A confirmation prompt appears if you're significantly changing the list, to prevent accidental wipes.

#/setlogchannel

Set the channel where moderation actions are logged.

/setlogchannel channel:#mod-logs

Each log entry is an embed with:

  • The user, action taken, severity (1–5), rule broken, and the bot's reasoning
  • The first 1000 characters of the offending message
  • A Reverse button for timeouts and bans (gated by Moderate Members)

Run with no channel to disable logging. Strongly recommended you keep one set, especially in dry-run mode.

#/setrules

Manage custom rules. The bot will only enforce the rules in this list (or, if you've never customized, the default ruleset).

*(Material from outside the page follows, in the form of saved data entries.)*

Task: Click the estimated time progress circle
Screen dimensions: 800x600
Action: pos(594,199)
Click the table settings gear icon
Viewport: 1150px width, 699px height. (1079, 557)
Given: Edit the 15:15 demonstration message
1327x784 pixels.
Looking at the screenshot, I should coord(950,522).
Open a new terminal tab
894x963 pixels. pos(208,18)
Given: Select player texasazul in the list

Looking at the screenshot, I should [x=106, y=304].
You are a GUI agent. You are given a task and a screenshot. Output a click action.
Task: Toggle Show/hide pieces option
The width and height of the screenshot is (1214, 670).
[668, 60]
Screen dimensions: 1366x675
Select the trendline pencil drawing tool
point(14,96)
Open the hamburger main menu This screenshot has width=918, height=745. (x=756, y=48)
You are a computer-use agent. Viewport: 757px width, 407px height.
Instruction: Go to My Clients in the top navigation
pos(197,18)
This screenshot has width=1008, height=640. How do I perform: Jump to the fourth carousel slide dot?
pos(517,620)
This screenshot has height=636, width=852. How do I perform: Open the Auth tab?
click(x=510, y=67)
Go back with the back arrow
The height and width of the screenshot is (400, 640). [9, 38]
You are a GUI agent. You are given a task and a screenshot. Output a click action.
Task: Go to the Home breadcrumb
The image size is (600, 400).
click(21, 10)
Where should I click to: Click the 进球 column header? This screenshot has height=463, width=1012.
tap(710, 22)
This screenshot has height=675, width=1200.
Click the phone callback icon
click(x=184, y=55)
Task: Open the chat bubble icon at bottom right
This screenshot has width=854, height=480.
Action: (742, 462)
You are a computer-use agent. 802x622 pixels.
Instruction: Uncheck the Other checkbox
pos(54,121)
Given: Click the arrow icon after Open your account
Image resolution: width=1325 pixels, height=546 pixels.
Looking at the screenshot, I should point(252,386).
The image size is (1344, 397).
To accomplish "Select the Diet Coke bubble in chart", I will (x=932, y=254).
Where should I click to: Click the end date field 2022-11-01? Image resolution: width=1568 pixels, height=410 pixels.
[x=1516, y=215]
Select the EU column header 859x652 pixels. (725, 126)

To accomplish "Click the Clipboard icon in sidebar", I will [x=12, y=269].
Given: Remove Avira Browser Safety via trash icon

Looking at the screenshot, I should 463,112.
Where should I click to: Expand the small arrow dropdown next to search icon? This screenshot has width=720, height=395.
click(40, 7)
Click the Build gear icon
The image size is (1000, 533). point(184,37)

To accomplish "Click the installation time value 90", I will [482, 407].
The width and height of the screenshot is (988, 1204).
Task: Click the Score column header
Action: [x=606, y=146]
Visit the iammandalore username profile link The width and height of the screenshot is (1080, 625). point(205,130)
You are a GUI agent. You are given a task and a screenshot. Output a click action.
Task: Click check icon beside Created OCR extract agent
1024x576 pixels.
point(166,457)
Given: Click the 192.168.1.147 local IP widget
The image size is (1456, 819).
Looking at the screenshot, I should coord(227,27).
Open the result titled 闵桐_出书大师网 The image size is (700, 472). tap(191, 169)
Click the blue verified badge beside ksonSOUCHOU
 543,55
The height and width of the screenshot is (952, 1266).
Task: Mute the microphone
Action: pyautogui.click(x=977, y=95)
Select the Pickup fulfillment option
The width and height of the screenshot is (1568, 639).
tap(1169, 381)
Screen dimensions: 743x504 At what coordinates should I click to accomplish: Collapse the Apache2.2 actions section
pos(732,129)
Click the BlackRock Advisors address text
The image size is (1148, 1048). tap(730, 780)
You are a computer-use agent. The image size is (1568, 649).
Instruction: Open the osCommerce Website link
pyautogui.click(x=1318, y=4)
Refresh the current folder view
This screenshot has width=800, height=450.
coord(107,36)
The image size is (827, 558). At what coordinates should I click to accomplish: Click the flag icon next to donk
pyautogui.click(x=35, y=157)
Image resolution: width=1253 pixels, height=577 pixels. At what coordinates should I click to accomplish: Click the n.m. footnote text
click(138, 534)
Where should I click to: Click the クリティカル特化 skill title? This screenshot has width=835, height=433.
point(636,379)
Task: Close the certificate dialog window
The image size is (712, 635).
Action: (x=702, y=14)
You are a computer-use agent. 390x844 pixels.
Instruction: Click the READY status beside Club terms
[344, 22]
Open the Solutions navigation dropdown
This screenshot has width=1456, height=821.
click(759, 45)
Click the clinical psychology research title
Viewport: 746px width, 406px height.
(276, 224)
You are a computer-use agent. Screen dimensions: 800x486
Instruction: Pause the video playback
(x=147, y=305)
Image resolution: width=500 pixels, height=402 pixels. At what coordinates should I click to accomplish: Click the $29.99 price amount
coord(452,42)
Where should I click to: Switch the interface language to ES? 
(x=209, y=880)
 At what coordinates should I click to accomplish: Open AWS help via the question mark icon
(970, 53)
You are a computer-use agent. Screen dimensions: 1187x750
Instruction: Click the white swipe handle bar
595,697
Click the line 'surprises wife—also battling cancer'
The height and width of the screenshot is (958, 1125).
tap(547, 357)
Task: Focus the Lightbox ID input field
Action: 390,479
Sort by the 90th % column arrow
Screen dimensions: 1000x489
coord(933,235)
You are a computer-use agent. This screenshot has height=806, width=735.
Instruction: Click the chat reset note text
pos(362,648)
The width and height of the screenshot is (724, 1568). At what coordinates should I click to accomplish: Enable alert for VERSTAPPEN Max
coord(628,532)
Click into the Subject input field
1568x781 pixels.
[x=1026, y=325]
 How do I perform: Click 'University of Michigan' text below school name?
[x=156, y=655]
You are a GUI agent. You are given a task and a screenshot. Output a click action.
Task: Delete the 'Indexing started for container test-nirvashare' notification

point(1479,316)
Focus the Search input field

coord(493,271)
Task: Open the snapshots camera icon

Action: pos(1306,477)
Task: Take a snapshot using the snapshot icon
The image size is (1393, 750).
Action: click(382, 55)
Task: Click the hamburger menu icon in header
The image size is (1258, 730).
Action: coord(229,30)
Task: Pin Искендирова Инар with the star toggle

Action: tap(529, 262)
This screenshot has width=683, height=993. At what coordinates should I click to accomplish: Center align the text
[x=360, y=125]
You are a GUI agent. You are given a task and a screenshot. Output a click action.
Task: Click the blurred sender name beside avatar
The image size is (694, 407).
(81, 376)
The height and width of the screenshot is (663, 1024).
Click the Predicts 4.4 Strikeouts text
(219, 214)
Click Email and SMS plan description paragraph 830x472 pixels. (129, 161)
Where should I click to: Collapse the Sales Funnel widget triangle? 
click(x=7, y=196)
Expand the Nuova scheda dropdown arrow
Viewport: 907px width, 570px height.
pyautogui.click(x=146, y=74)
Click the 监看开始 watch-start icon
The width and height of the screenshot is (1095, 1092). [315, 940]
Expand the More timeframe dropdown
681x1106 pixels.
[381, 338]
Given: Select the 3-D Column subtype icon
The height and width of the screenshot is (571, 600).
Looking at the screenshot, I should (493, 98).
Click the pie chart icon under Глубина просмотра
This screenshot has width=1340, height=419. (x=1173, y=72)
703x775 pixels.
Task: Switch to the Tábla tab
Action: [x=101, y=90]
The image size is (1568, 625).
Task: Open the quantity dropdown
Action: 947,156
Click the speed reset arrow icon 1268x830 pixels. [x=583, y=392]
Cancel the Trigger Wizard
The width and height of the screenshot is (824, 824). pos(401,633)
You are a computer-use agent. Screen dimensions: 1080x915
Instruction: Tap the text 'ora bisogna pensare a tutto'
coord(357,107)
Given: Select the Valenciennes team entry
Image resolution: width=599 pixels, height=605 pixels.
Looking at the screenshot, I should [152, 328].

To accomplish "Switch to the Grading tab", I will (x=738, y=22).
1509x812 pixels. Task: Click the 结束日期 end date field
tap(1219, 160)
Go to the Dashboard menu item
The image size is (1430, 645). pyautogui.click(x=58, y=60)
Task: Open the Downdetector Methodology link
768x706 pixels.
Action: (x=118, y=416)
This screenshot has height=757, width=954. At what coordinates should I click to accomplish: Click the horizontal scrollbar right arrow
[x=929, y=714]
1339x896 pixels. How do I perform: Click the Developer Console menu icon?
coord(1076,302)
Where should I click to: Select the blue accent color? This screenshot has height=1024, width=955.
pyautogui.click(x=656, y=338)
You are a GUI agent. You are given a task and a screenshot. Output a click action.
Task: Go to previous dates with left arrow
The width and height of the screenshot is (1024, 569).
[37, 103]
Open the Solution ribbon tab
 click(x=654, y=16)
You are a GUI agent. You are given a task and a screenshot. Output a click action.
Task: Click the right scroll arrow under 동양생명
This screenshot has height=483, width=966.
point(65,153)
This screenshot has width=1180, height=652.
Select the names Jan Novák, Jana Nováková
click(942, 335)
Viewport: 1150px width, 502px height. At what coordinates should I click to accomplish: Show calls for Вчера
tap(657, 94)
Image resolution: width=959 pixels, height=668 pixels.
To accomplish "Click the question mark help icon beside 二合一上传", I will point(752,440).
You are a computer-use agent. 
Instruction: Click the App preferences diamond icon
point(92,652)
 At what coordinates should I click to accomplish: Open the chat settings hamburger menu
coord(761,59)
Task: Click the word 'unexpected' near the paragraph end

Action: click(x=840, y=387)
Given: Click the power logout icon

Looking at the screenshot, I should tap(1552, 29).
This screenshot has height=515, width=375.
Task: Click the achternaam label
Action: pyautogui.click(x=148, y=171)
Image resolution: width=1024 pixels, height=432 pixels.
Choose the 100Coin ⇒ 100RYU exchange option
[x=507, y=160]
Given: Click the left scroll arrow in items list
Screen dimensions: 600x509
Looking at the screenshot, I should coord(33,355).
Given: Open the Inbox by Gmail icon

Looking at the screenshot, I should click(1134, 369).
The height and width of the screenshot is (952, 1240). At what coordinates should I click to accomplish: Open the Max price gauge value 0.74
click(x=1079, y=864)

/setrules add title:"No alt accounts" description:"One account per person."
/setrules remove number:3
/setrules list
/setrules clear
  • Limits: 5 rules on Free, 20 on Pro/Premium.
  • Adding any custom rule replaces the default ruleset entirely. /setrules clear reverts to defaults.
  • New rules are checked against three things before being saved:
    1. Duplicate title — rejected.
    2. Multi-rule submission — if it bundles two unrelated topics (e.g. "no politics AND no spam"), it's rejected with a 30-second cooldown.
    3. Policy check — rules that would force the bot to itself break Discord's rules (e.g. "promote hate speech") are rejected. Rules banning anything are fine.

#Writing good rules

  • Specific beats vague. "No targeted insults at other members" works better than "Be nice."
  • Add a description. It's optional, but the model uses it as additional context.
  • Don't overlap. If you add "No spam" and "No flooding" as two rules, the bot may get confused about which to cite.
  • Mirror your written server rules. Most servers just translate their existing rules-channel into 5–20 entries.

#Default rules

If you never call /setrules add, the bot uses these:

  1. No harassment or hate speech
  2. No NSFW or disturbing content
  3. No spam or flooding
  4. No doxxing or personal info
  5. No unsolicited advertising
  6. No illegal content
  7. No excessive profanity or directed insults
  8. No threats or encouragement of self-harm

#/setstrictness

Cap the worst action the bot is allowed to take.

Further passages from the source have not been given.